Write the records out again in full, word for word.

[RECORD SET — start]

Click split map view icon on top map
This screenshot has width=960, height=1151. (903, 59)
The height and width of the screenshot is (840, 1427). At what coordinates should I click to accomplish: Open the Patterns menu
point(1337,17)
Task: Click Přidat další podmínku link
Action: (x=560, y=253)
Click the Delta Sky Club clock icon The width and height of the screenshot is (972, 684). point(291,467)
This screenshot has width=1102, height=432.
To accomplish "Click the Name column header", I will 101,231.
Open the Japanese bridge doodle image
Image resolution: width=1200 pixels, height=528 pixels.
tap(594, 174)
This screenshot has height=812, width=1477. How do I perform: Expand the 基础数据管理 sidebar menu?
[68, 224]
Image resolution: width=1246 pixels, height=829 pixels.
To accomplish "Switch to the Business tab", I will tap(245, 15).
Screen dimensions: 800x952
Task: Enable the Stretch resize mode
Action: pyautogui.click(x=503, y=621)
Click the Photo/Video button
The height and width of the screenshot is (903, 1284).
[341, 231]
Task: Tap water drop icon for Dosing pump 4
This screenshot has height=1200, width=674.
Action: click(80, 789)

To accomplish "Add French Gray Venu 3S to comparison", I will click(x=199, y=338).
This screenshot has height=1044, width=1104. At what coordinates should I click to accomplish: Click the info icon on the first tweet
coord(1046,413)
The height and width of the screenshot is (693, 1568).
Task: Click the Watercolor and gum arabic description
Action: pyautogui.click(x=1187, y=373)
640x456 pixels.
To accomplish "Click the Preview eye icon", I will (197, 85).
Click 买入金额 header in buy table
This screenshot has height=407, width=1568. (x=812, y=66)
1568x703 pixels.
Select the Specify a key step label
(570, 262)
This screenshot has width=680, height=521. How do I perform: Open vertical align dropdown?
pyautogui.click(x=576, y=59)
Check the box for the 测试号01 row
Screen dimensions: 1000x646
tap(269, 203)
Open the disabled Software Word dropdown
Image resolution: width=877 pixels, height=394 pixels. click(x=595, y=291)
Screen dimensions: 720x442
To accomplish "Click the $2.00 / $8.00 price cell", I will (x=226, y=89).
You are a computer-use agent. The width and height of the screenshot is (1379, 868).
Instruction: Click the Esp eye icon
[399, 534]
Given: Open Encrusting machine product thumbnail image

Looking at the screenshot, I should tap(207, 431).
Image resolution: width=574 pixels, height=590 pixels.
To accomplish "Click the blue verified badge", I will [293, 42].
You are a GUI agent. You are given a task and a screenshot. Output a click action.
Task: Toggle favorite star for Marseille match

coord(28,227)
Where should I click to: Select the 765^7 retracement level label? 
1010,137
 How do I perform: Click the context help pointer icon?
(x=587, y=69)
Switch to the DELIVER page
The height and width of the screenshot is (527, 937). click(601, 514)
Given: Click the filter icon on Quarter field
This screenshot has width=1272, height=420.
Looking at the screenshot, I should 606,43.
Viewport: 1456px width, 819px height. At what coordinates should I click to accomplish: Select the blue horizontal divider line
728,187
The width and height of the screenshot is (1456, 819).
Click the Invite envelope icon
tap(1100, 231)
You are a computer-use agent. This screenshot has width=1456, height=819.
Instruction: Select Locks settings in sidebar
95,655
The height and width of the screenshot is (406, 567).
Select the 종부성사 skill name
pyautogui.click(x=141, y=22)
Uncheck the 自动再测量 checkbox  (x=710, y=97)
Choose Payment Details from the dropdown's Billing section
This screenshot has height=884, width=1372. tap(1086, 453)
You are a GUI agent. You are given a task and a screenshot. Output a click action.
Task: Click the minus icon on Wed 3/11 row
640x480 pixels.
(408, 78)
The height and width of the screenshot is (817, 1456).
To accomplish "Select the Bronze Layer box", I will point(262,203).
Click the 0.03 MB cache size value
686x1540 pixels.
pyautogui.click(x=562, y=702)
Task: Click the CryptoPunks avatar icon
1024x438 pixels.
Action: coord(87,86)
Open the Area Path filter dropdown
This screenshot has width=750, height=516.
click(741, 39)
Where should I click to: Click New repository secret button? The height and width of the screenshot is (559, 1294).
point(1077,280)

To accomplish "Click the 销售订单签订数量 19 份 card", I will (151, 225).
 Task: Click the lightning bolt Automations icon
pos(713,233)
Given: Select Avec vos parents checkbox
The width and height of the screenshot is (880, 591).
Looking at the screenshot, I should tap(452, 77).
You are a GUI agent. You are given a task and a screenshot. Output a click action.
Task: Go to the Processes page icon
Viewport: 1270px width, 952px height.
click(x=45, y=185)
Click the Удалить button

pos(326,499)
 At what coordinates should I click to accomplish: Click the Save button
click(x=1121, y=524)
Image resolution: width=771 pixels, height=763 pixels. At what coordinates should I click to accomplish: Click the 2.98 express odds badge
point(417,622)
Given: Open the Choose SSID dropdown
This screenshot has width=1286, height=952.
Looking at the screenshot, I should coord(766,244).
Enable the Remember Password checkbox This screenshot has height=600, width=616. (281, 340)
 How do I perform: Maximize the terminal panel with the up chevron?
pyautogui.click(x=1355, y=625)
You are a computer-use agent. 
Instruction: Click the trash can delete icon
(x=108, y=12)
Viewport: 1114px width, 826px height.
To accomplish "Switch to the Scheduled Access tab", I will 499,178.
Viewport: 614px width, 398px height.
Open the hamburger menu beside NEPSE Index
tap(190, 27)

[RECORD SET — finish]

RESULT FOR THIS TASK:
Click split map view icon on top map
This screenshot has width=960, height=1151. (903, 59)
The height and width of the screenshot is (840, 1427). At what coordinates should I click to accomplish: Open the Patterns menu
point(1337,17)
Task: Click Přidat další podmínku link
Action: (x=560, y=253)
Click the Delta Sky Club clock icon The width and height of the screenshot is (972, 684). point(291,467)
This screenshot has width=1102, height=432.
To accomplish "Click the Name column header", I will 101,231.
Open the Japanese bridge doodle image
Image resolution: width=1200 pixels, height=528 pixels.
tap(594, 174)
This screenshot has height=812, width=1477. How do I perform: Expand the 基础数据管理 sidebar menu?
[68, 224]
Image resolution: width=1246 pixels, height=829 pixels.
To accomplish "Switch to the Business tab", I will tap(245, 15).
Screen dimensions: 800x952
Task: Enable the Stretch resize mode
Action: pyautogui.click(x=503, y=621)
Click the Photo/Video button
The height and width of the screenshot is (903, 1284).
[341, 231]
Task: Tap water drop icon for Dosing pump 4
This screenshot has height=1200, width=674.
Action: click(80, 789)

To accomplish "Add French Gray Venu 3S to comparison", I will click(x=199, y=338).
This screenshot has height=1044, width=1104. At what coordinates should I click to accomplish: Click the info icon on the first tweet
coord(1046,413)
The height and width of the screenshot is (693, 1568).
Task: Click the Watercolor and gum arabic description
Action: pyautogui.click(x=1187, y=373)
640x456 pixels.
To accomplish "Click the Preview eye icon", I will (197, 85).
Click 买入金额 header in buy table
This screenshot has height=407, width=1568. (x=812, y=66)
1568x703 pixels.
Select the Specify a key step label
(570, 262)
This screenshot has width=680, height=521. How do I perform: Open vertical align dropdown?
pyautogui.click(x=576, y=59)
Check the box for the 测试号01 row
Screen dimensions: 1000x646
tap(269, 203)
Open the disabled Software Word dropdown
Image resolution: width=877 pixels, height=394 pixels. click(x=595, y=291)
Screen dimensions: 720x442
To accomplish "Click the $2.00 / $8.00 price cell", I will (x=226, y=89).
You are a computer-use agent. The width and height of the screenshot is (1379, 868).
Instruction: Click the Esp eye icon
[399, 534]
Given: Open Encrusting machine product thumbnail image

Looking at the screenshot, I should tap(207, 431).
Image resolution: width=574 pixels, height=590 pixels.
To accomplish "Click the blue verified badge", I will [293, 42].
You are a GUI agent. You are given a task and a screenshot. Output a click action.
Task: Toggle favorite star for Marseille match

coord(28,227)
Where should I click to: Select the 765^7 retracement level label? 
1010,137
 How do I perform: Click the context help pointer icon?
(x=587, y=69)
Switch to the DELIVER page
The height and width of the screenshot is (527, 937). click(601, 514)
Given: Click the filter icon on Quarter field
This screenshot has width=1272, height=420.
Looking at the screenshot, I should 606,43.
Viewport: 1456px width, 819px height. At what coordinates should I click to accomplish: Select the blue horizontal divider line
728,187
The width and height of the screenshot is (1456, 819).
Click the Invite envelope icon
tap(1100, 231)
You are a computer-use agent. This screenshot has width=1456, height=819.
Instruction: Select Locks settings in sidebar
95,655
The height and width of the screenshot is (406, 567).
Select the 종부성사 skill name
pyautogui.click(x=141, y=22)
Uncheck the 自动再测量 checkbox  (x=710, y=97)
Choose Payment Details from the dropdown's Billing section
This screenshot has height=884, width=1372. tap(1086, 453)
You are a GUI agent. You are given a task and a screenshot. Output a click action.
Task: Click the minus icon on Wed 3/11 row
640x480 pixels.
(408, 78)
The height and width of the screenshot is (817, 1456).
To accomplish "Select the Bronze Layer box", I will point(262,203).
Click the 0.03 MB cache size value
686x1540 pixels.
pyautogui.click(x=562, y=702)
Task: Click the CryptoPunks avatar icon
1024x438 pixels.
Action: coord(87,86)
Open the Area Path filter dropdown
This screenshot has width=750, height=516.
click(741, 39)
Where should I click to: Click New repository secret button? The height and width of the screenshot is (559, 1294).
point(1077,280)

To accomplish "Click the 销售订单签订数量 19 份 card", I will (151, 225).
 Task: Click the lightning bolt Automations icon
pos(713,233)
Given: Select Avec vos parents checkbox
The width and height of the screenshot is (880, 591).
Looking at the screenshot, I should tap(452, 77).
You are a GUI agent. You are given a task and a screenshot. Output a click action.
Task: Go to the Processes page icon
Viewport: 1270px width, 952px height.
click(x=45, y=185)
Click the Удалить button

pos(326,499)
 At what coordinates should I click to accomplish: Click the Save button
click(x=1121, y=524)
Image resolution: width=771 pixels, height=763 pixels. At what coordinates should I click to accomplish: Click the 2.98 express odds badge
point(417,622)
Given: Open the Choose SSID dropdown
This screenshot has width=1286, height=952.
Looking at the screenshot, I should coord(766,244).
Enable the Remember Password checkbox This screenshot has height=600, width=616. (281, 340)
 How do I perform: Maximize the terminal panel with the up chevron?
pyautogui.click(x=1355, y=625)
You are a computer-use agent. 
Instruction: Click the trash can delete icon
(x=108, y=12)
Viewport: 1114px width, 826px height.
To accomplish "Switch to the Scheduled Access tab", I will 499,178.
Viewport: 614px width, 398px height.
Open the hamburger menu beside NEPSE Index
tap(190, 27)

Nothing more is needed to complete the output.